Alors que la pyramide démographique est rongée à sa partie basse par une insuffisance des naissances, son pic élancé s’affaisse sous la pression de l’étendue de l’espérance de vie, grâce aux progrès de la médecine. La pyramide évolue graduellement vers la forme d’une toupie. Ce qui mène à une question à laquelle il faudra éventuellement trouver une réponse : qui s’occupera du contingent grandissant des personnes âgées ? Heureusement qu’il y a des progrès considérables de la technologie et du numérique.

Et ceci nous rappelle cet autre problème mauricien, l’attrait de la formation académique pour le plus grand nombre. Il y a nécessité d’orienter vers des études techniques et/ou manuelles les jeunes qui ne sont pas à l’aise dans l’académique. Il y a un début avec l’introduction du HSC PRO, qui permet à l’apprenant de bénéficier d’une formation en entreprise, mais il faut se hâter à former de bons travailleurs manuels, dont des électriciens, des mécaniciens et des pêcheurs. Il va sans dire que ces techniciens doivent être reconnus par la société et avoir une décente rémunération.

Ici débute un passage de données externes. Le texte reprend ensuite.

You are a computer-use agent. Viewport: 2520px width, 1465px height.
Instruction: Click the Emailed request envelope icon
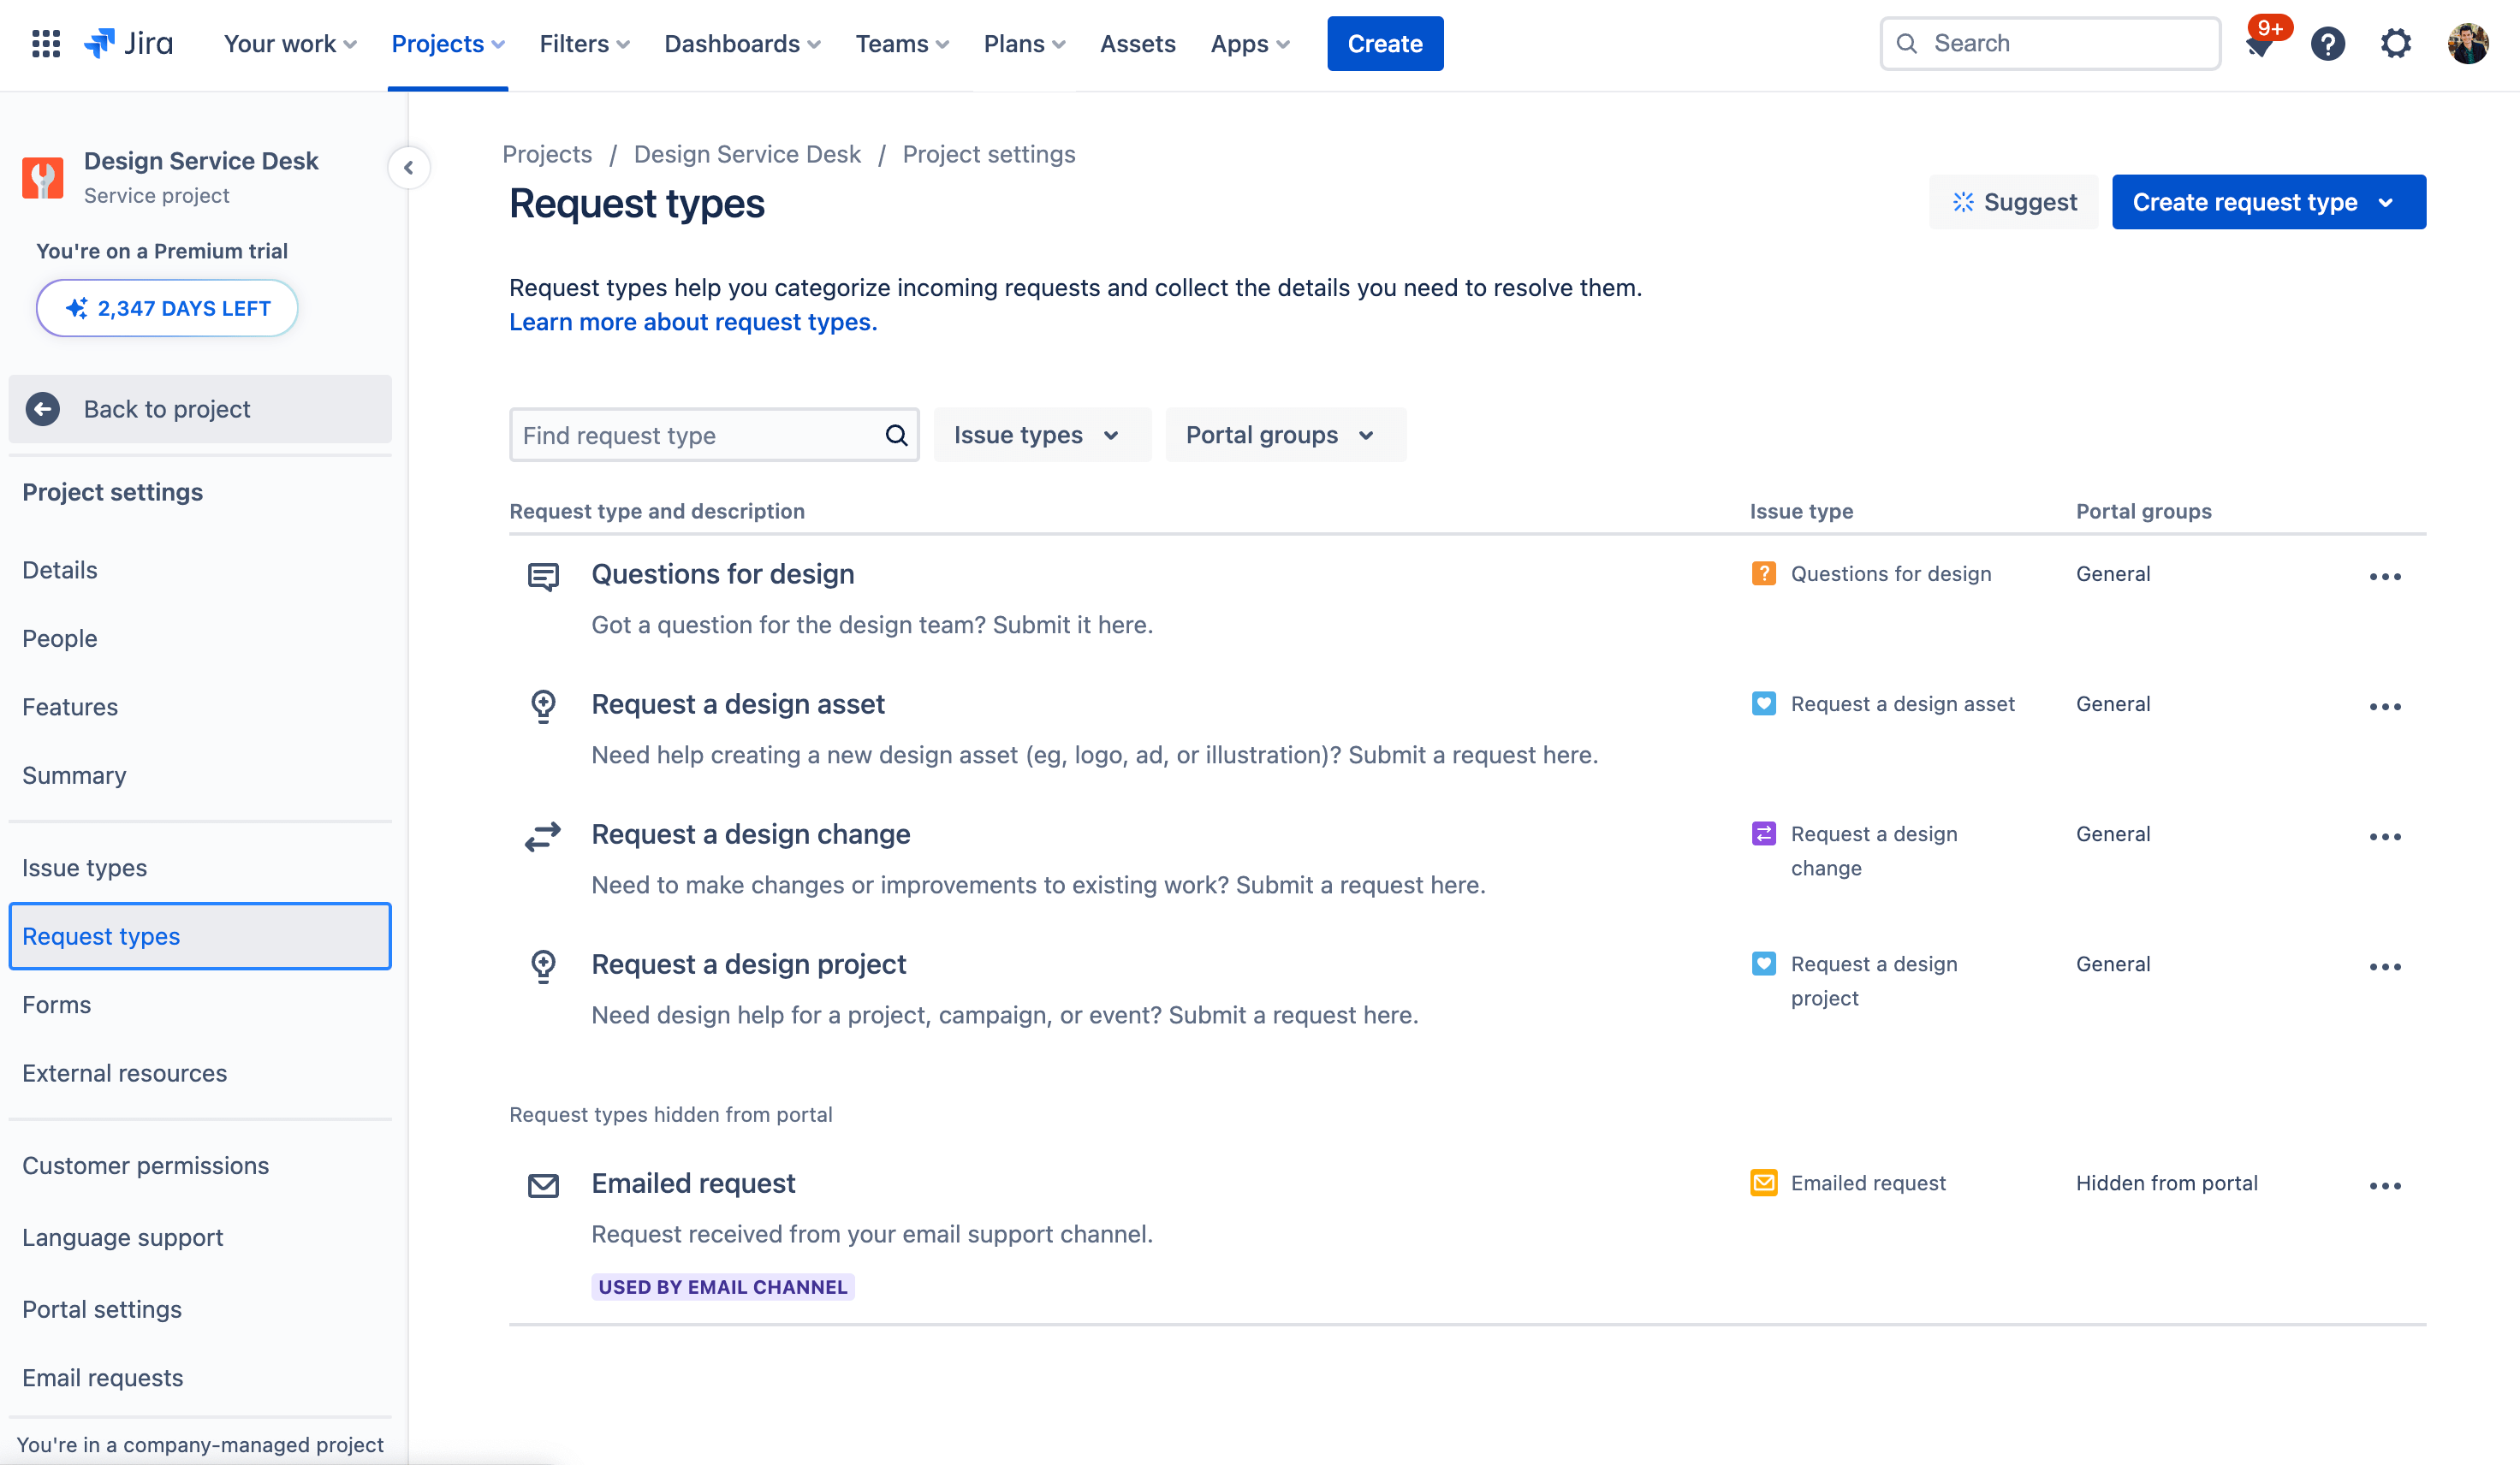pos(543,1184)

Une gouvernance de qualité

Notre regard s’est jusqu’ici porté sur un déploiement efficace et bien ordonné des ressources qui sont à la disposition des Mauriciens. Mais toute entreprise doit être gérée et, pour qu’elle réussisse, elle doit l’être de manière efficace. L’entreprise nationale qui est de remettre l’économie mauricienne sur des rails requiert une gouvernance politique saine et efficace.

– Saine, exempte de corruption et de passe-droits ;

– Efficace, avec des dirigeants compétents et pouvant compter sur la collaboration d’exécutants, également compétents et au service de la nation tout entière.

Certains penseront que c’est un idéal irréalisable. D’autres penseront que seul un dictateur pourrait parvenir à réaliser un tel objectif. C’est oublier que les dictateurs qui veulent du bien pour leur pays se comptent sur les doigts d’une main.

Pour une démocratie vivante

En définitive, si la situation économique doit reprendre la voie d’une croissance saine et bénéfique pour chaque citoyen, grand ou petit, une démocratie vivante doit voir le jour. Cela commence par le vote d’électeurs avisés, c’est-à-dire de ceux qui ont étudié les programmes proposés par les candidats à la députation et expriment leur vote, non pas pour des gains à court terme et strictement personnels, mais pour le bien du pays tout entier.

On ne peut que souhaiter qu’un tel comportement soit prééminent durant les prochaines joutes électorales, afin que Maurice puisse poursuivre un développement socio-économique durable au long terme, pour le bien de tous, petits et grands.

La République de Maurice mérite une réédition de son succès mondialement reconnu des années ’80, soit un développement ordonné et rapide, avec la collaboration du plus grand nombre de ses citoyens.